Exercise => Write out exactly the lines between the line containing "This screenshot has height=291, width=471." and the end of the records, counting both ends, and leave out all pictures.

Exercise material =>

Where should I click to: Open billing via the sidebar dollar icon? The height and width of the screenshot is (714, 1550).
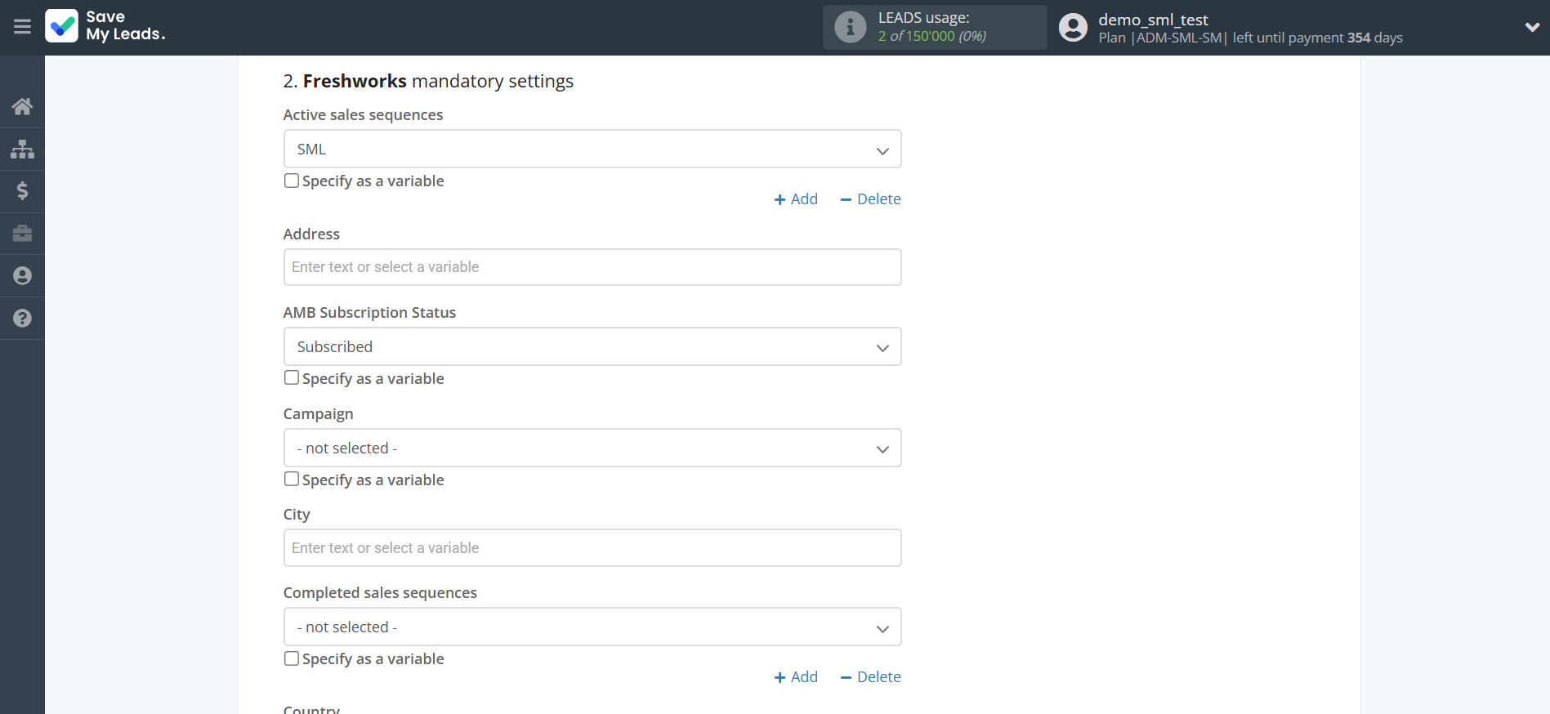point(22,191)
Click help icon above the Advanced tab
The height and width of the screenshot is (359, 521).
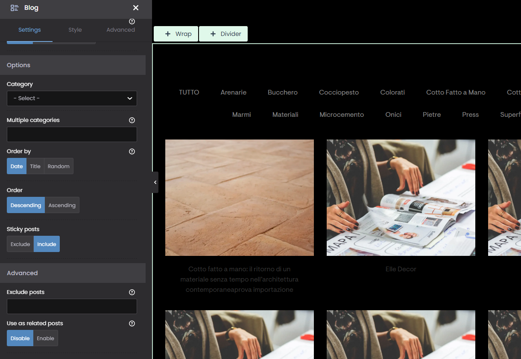(x=132, y=21)
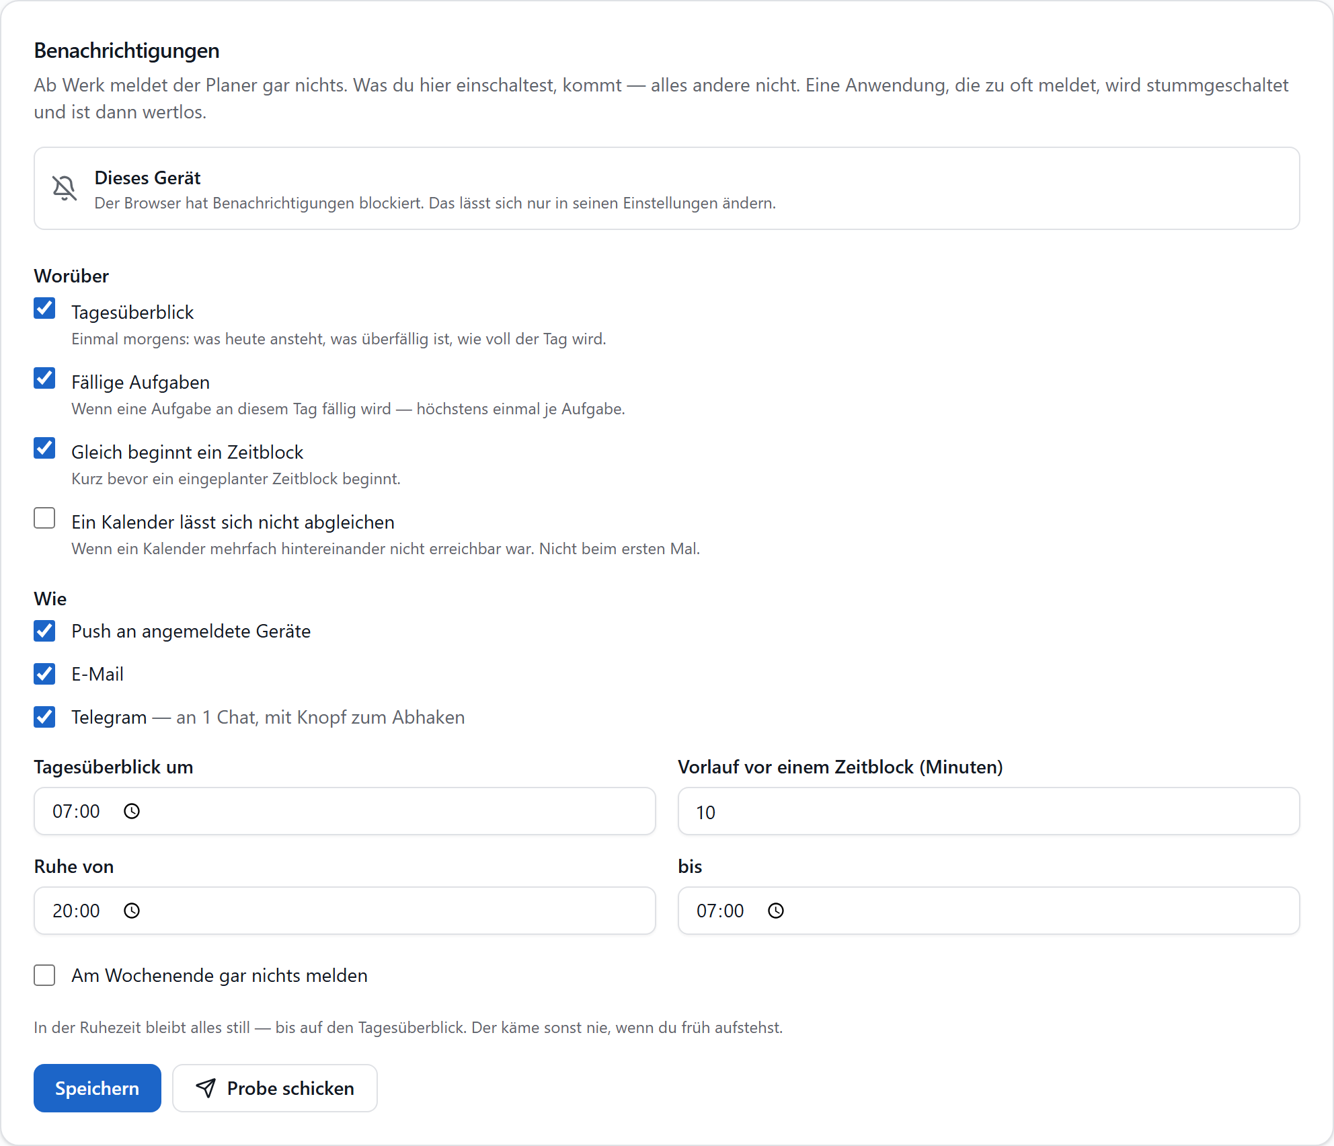Screen dimensions: 1334x1146
Task: Disable the Telegram delivery checkbox
Action: click(x=44, y=717)
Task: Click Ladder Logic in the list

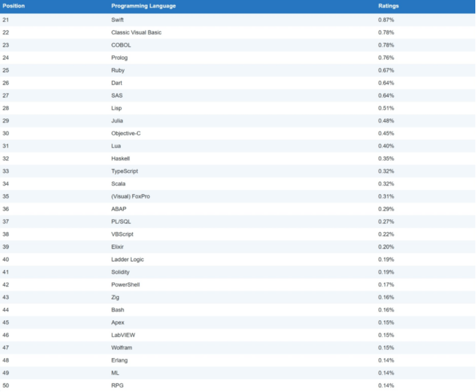Action: [128, 259]
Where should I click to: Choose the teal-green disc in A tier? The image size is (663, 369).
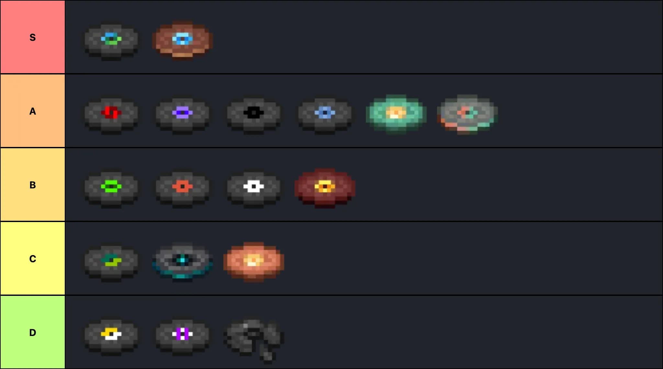(x=396, y=114)
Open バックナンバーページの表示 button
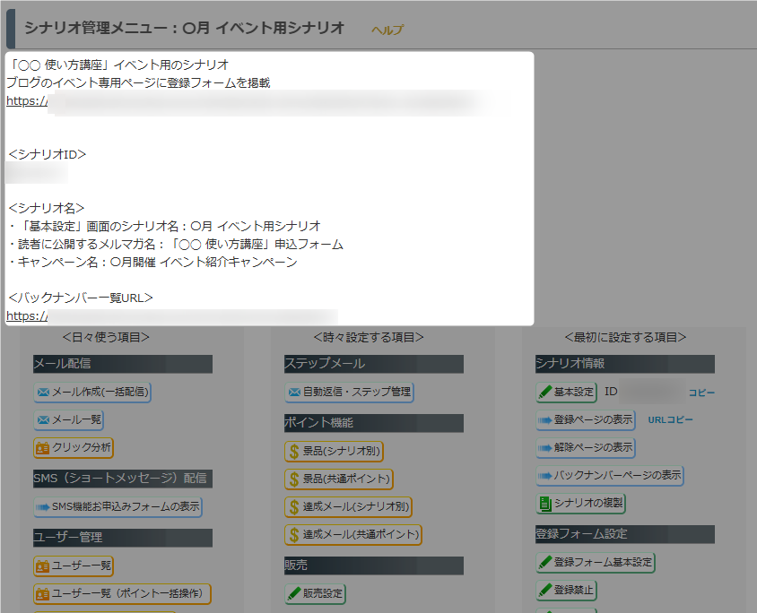This screenshot has width=757, height=613. point(610,475)
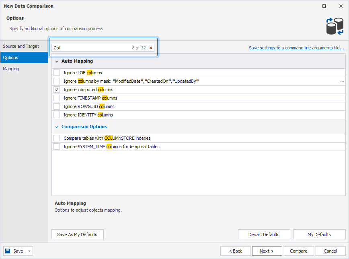The height and width of the screenshot is (259, 349).
Task: Open the Save button dropdown arrow
Action: 29,251
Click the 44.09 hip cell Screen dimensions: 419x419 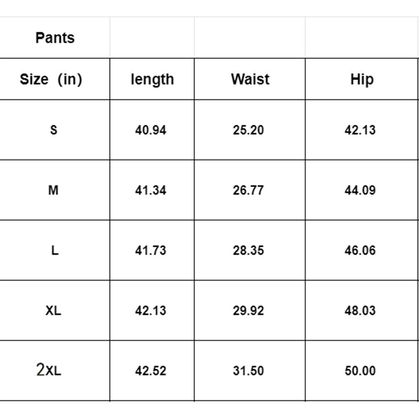point(360,190)
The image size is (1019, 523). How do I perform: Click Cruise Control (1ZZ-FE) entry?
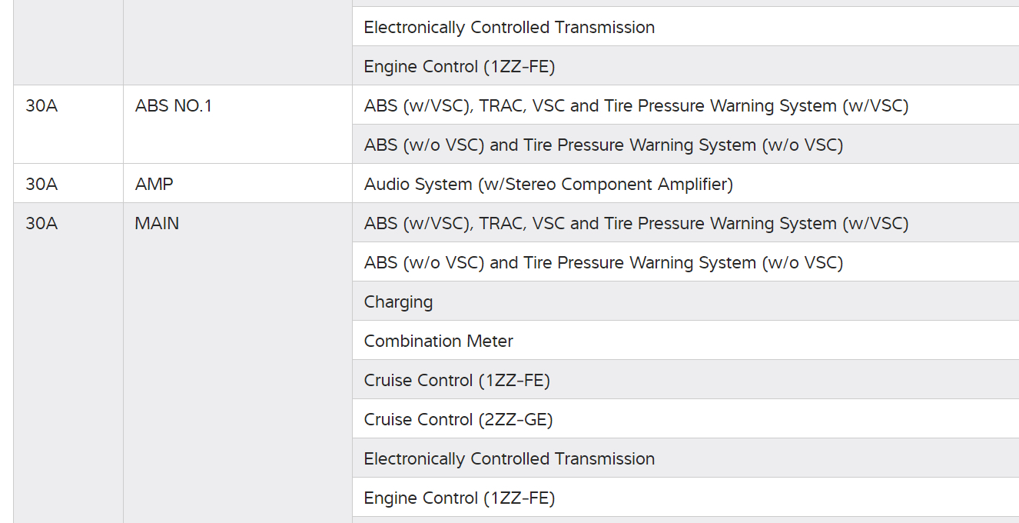tap(456, 381)
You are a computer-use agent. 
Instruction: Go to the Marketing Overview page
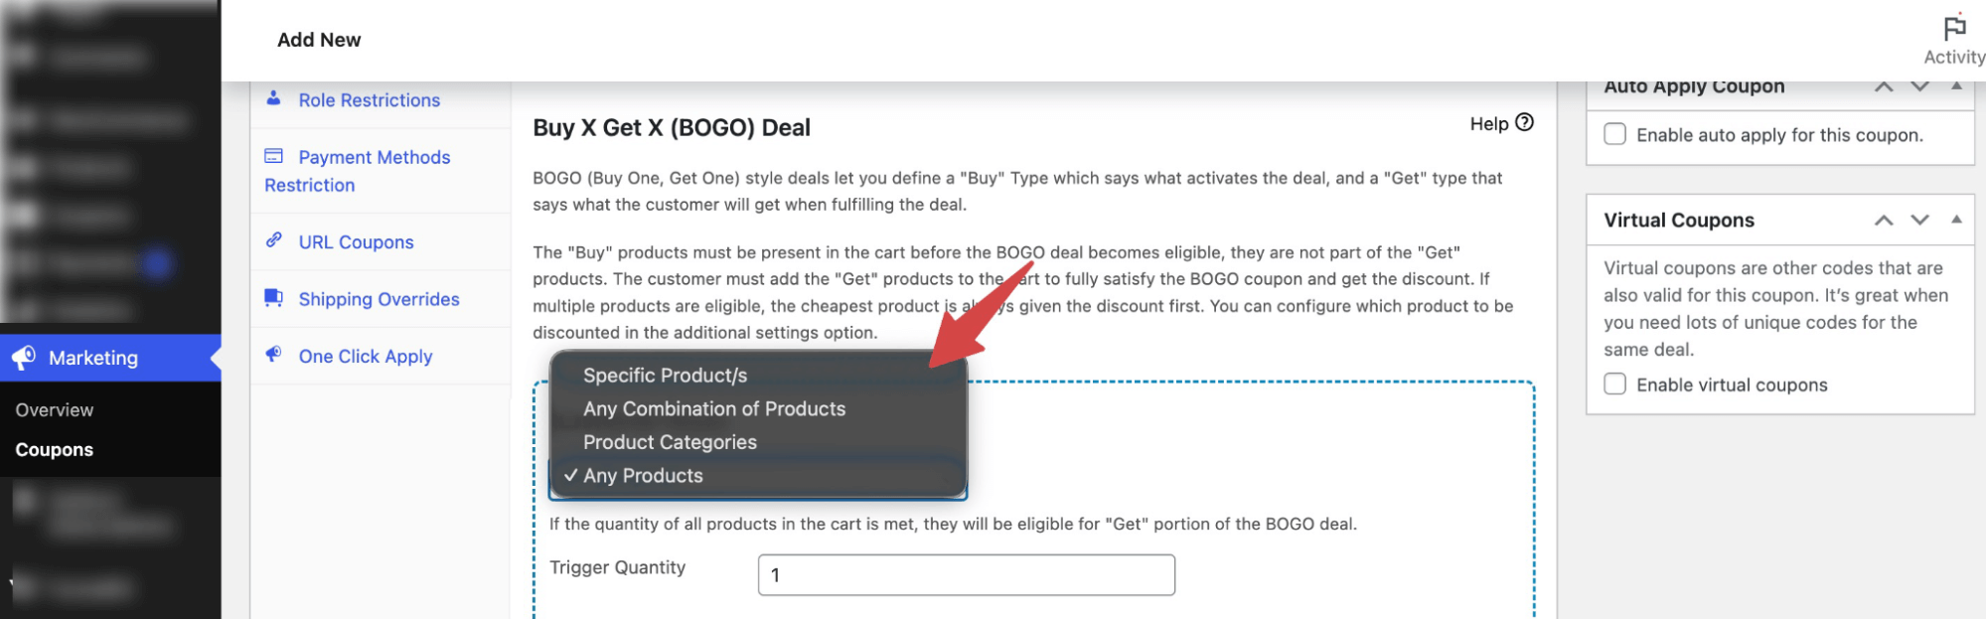tap(55, 408)
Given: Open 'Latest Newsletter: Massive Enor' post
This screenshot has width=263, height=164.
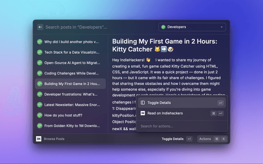Looking at the screenshot, I should [71, 105].
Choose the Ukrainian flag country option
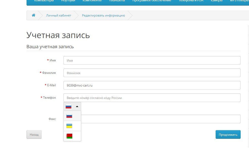The image size is (249, 156). tap(69, 126)
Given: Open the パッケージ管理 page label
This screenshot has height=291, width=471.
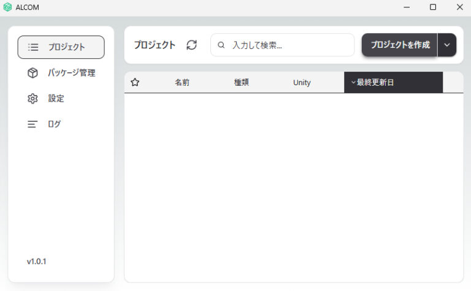Looking at the screenshot, I should [72, 73].
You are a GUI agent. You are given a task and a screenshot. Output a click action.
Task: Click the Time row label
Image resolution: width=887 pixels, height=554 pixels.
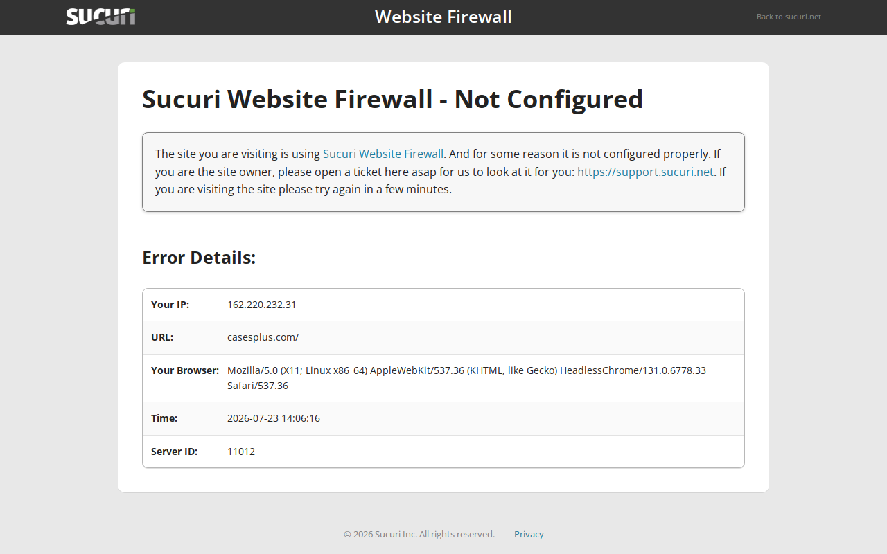click(x=164, y=418)
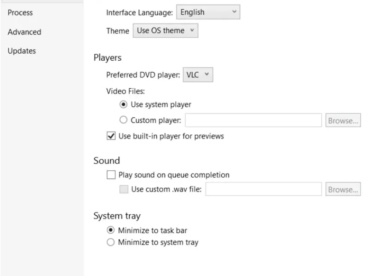Click the custom .wav file path field

coord(263,190)
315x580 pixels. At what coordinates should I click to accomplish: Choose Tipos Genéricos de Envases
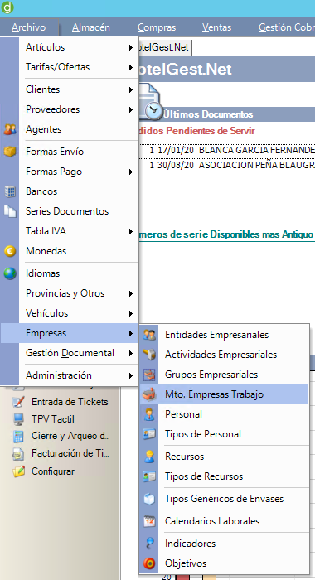(224, 499)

Solution for this exercise =>
This screenshot has height=291, width=471.
Looking at the screenshot, I should [72, 73].
You are a GUI agent. You are given a task and a screenshot. Output a click action.
Task: Click the Time row label
Image resolution: width=887 pixels, height=554 pixels.
click(x=164, y=418)
Click the custom .wav file path field

coord(263,190)
315x580 pixels. At what coordinates should I click to accomplish: Choose Tipos Genéricos de Envases
(224, 499)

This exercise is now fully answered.